The players’ side wants to negotiate a settlement of its antitrust lawsuit against team owners, while the league wants the players to reconstitute their dissolved labor union and participate in collective bargaining.
“These kinds of matters ought to be settled at the collective bargaining table and not in a federal court,” David Boies, the NFL’s attorney, said outside the courthouse after Wednesday’s hearing.
But Jeffrey Kessler, one of the attorneys for the players, said that Nelson’s offer was for “litigation settlement discussions, not collective bargaining.”
Nelson’s decision is likely to be appealed to the U.S. Court of Appeals for the Eighth Circuit by the losing side, which could mean additional delay in resolving the dispute.
If Nelson grants the players’ request for an injunction, the league would seek a stay--from her or a higher court--to keep the lockout in effect pending its appeal. Without one, the sport would reopen for business, at least temporarily.
Wednesday’s hearing began just after 10:30 a.m. ET and lasted into the late afternoon. Boies spoke for nearly three hours in all and was questioned vigorously at times by Nelson on a variety of legal points made by the league.
“I have never been able to figure out from a judge’s questions exactly where they are coming from. . . Trying to read into where she is coming from, I am not able to do that,” Boies said later.
James Quinn, one of the attorneys for the players, presented the players’ arguments during the hearing. Nelson scrutinized his arguments less closely.
“The judge is listening carefully,” Quinn said after the hearing. “She’s extremely well-prepared.”

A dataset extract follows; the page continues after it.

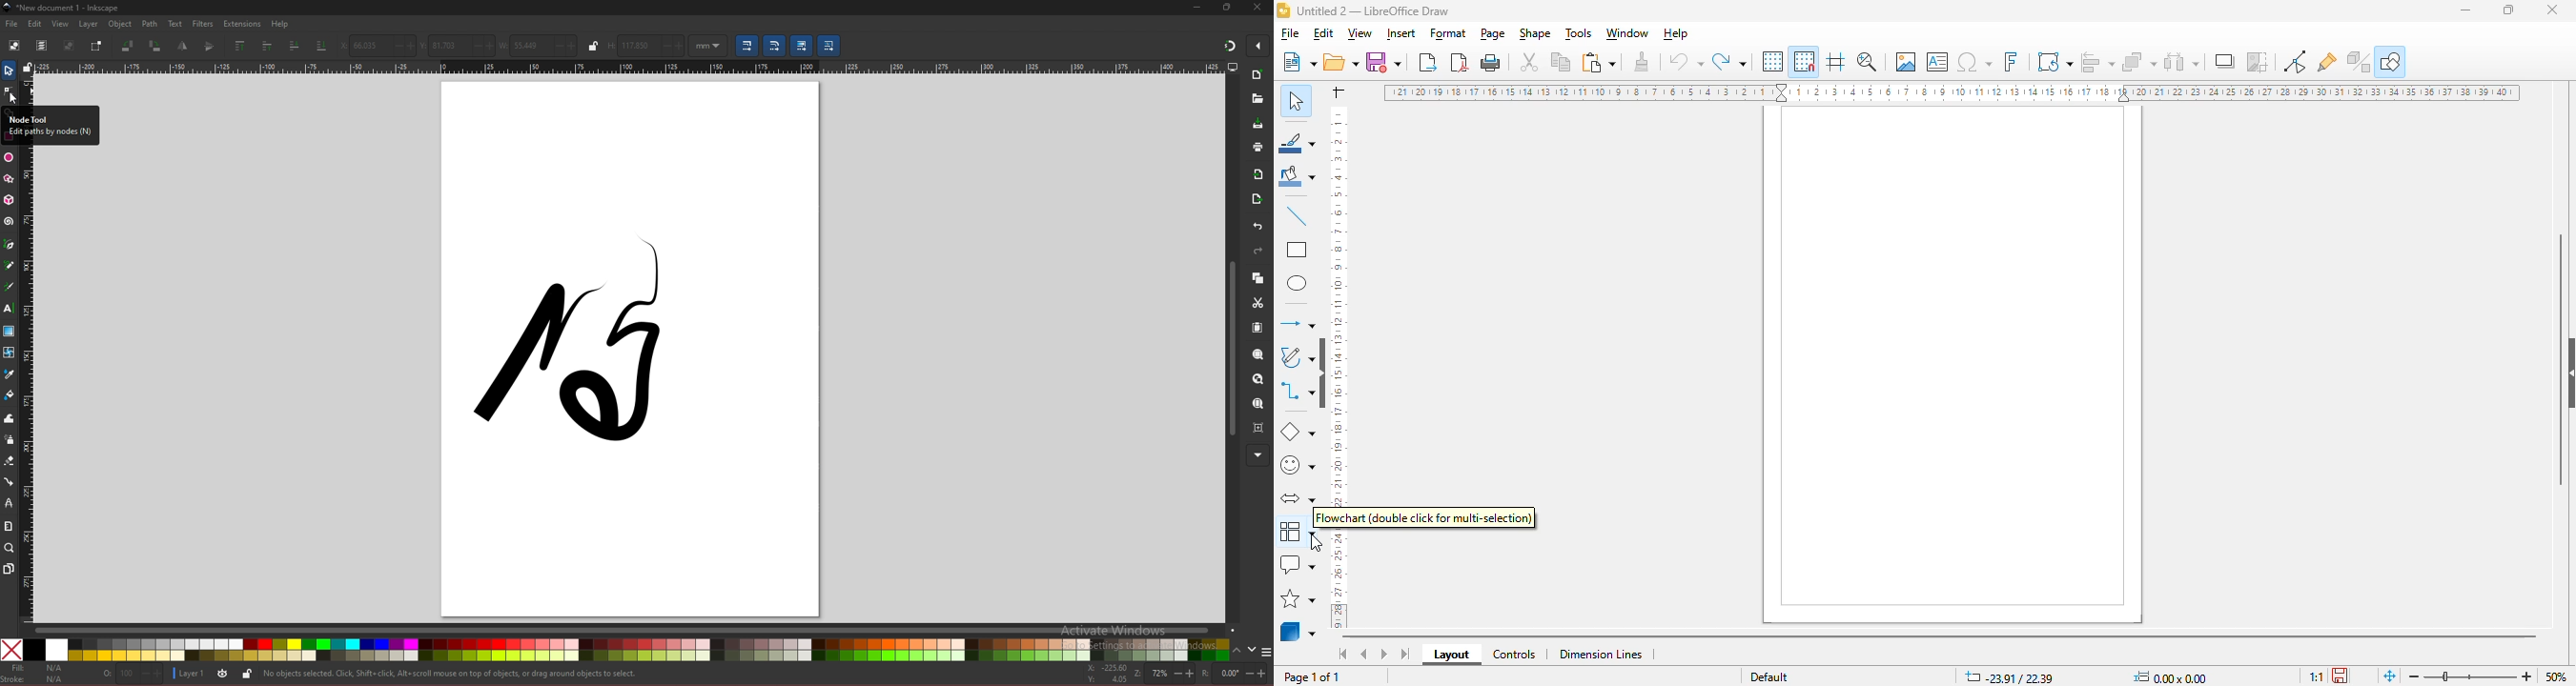 The image size is (2576, 700). What do you see at coordinates (1951, 91) in the screenshot?
I see `ruler` at bounding box center [1951, 91].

The players contend the lockout is illegal because the league is preventing them from playing their chosen profession without a collective bargaining relationship to shield it from antitrust laws. Quinn also argued that the players have the right not to be represented by a union if they choose.
Boies argued that federal labor law, specifically the 1932 Norris-LaGuardia Act, prohibits a court from granting an injunction in a labor dispute.
Boies told Nelson the court would have to “make new law” to grant the players’ injunction request.
He also argued that Nelson should wait for the National Labor Relations Board to complete its investigation of the league’s claim that dissolving the NFL Players Association was a sham, undertaken only as a bargaining tactic.
But Nelson seemed to indicate during the hearing that she thought the players’ decertification of the union was valid. She said to Boies at one point: “They can do it, right? They can do it.”
She also suggested she had the discretion to decide whether to wait for the NLRB or move forward herself.
She said at one point that the players’ side might have a strong case that players would suffer irreparable harm without an injunction, a critical factor in determining whether to issue one. Boies immediately objected.
Nelson also heard arguments Wednesday on behalf of retired players who have filed a separate lawsuit against the league.
Neither the NFL nor the current players expressed objections to combining the lawsuits.